**Source document**
In the above discussion, the effect of control flow on the types is critical. Languages like rust ignore this, and to my mind, their ergonomics suffer considerably because of this. C++ side-steps this through statement based syntax, which makes variant types clunky.
Union types are beautiful and powerful, but there seems to be a lack of appreciation for the subtle and deep ways they impact language design. You have to design them in right from the beginning; it's a tricky thing thing to get right, and doing so absolutely requires flow typing.
A first class sum type in c++ ala Rust or Haskell would certainly be appreciated, as the clunkiness of std::variant/std::visit is a well known annoyance.
Flow typing need not imply any kind of "narrowing", though. It could simply endow a control-flow branch with a statically-typed proof object, asserting whatever post-conditions were established in the branch. The "narrowing" could then become a separately-coded step, taking that proof object as part of its input arguments.
But if you mean what I think you mean, now your entire compiler suite needs to be reworked to change its internal concept of what guarantees a "type" has. Previously the compiler was able to assume it was a contiguous chunk of memory, but now it needs the concept of a non-contiguous chunk of memory representing a certain type, and it needs everything everywhere updated to accommodate that, and it may need to add code to make copies for things that didn't used to need to make copies if you create an array of this new type, etc. It goes on and on.

**Supplied information**
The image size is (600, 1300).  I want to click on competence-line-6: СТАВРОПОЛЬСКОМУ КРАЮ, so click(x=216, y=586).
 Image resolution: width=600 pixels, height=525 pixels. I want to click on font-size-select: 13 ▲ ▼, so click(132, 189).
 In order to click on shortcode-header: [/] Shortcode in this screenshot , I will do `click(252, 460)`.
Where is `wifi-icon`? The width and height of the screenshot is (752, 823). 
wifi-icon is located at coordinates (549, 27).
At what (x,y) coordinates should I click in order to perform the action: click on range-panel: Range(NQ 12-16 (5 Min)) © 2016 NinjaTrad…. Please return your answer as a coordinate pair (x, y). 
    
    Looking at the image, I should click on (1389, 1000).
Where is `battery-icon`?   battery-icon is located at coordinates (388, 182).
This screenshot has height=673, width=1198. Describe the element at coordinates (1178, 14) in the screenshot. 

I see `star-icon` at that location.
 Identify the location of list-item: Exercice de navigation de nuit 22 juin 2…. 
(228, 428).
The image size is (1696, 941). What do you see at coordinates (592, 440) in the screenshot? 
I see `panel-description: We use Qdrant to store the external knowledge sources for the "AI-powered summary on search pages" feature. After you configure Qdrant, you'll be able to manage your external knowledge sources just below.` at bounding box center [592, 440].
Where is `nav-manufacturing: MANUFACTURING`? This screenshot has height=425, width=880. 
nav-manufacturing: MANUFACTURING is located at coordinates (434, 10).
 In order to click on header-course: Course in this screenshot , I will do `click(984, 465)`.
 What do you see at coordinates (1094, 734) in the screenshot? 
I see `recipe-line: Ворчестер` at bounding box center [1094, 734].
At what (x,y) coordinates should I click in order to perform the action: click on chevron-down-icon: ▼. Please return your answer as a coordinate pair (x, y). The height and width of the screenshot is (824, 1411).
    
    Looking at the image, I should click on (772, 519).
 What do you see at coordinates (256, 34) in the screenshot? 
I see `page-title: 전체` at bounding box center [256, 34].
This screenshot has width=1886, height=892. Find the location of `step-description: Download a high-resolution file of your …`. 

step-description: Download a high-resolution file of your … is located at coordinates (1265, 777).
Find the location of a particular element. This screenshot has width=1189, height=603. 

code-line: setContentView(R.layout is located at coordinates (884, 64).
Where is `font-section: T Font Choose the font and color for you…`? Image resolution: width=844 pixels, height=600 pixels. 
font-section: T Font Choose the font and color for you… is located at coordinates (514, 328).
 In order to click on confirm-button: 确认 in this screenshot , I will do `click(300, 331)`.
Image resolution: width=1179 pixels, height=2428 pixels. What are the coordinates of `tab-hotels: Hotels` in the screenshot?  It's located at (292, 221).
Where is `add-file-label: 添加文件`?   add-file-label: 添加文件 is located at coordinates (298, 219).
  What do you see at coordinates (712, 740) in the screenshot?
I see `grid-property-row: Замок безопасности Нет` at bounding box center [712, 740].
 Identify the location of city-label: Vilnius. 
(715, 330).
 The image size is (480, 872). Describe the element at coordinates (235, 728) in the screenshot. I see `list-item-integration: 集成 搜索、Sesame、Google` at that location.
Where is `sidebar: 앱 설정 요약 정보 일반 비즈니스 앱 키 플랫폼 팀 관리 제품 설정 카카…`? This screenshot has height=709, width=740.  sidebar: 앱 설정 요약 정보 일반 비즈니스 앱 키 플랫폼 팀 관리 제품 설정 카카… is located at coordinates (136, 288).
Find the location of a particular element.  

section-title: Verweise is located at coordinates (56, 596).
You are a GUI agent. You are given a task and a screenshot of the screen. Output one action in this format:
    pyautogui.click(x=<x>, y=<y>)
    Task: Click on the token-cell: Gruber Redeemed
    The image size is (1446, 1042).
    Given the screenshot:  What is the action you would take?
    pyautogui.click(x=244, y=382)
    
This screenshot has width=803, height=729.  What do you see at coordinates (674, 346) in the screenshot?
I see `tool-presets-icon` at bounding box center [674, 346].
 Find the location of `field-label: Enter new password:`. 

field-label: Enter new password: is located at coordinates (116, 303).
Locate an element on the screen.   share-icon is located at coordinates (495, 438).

**Exercise instructions**
A) Could you quote the listing from the line with "has height=425, width=880." up to and including the line with "center [1094, 734]."?
B) What comes next in the thread on union types and flow typing? Write a continuation that picks up after its final sentence.
The flow typing discussion and the listing come from unrelated sources.

**Results for the exercise**
A)
Where is `nav-manufacturing: MANUFACTURING`? This screenshot has height=425, width=880. 
nav-manufacturing: MANUFACTURING is located at coordinates (434, 10).
 In order to click on header-course: Course in this screenshot , I will do `click(984, 465)`.
 What do you see at coordinates (1094, 734) in the screenshot? 
I see `recipe-line: Ворчестер` at bounding box center [1094, 734].

B)
I'm not the world's expert on all this under-the-hood stuff, but there is still something to be said for learning a bit of C or something deep enough to understand how it interacts with the machine, and C probably is still the best language for this despite its manifold other flaws. There's all kinds of fun games you can play in conceptual math space to make awesome programming languages, but if you want your language to play in the "goes fast" space you will find only some of those games map to anything efficient on real machines. (There is certainly a space for languages that just provide the nice abstractions, too; between "C performance" and "Python performance" there's a lot of room to play!)
I do think think that was the right call at that time.
Just that he picks a language that doesn't support union-types. But that doesn't mean that flow typing would be necessary here - it means that the language(s) should support union-types and extend their pattern matching accordingly.
In fact, I would say that flow typing is almost like a workaround for missing pattern matching.
If flow typing is 'type narrowing' (the article kinda dragged on pulling in unrelated concepts so it lost me), then if anything, it is at least as good as pattern-matching/switch-blocks. At least in Typescript. That is because it works in switch statements and non-switch statements and provides the same guarantees. I don't get this argument.
Consider something like:
data: {pages: number} | null = f()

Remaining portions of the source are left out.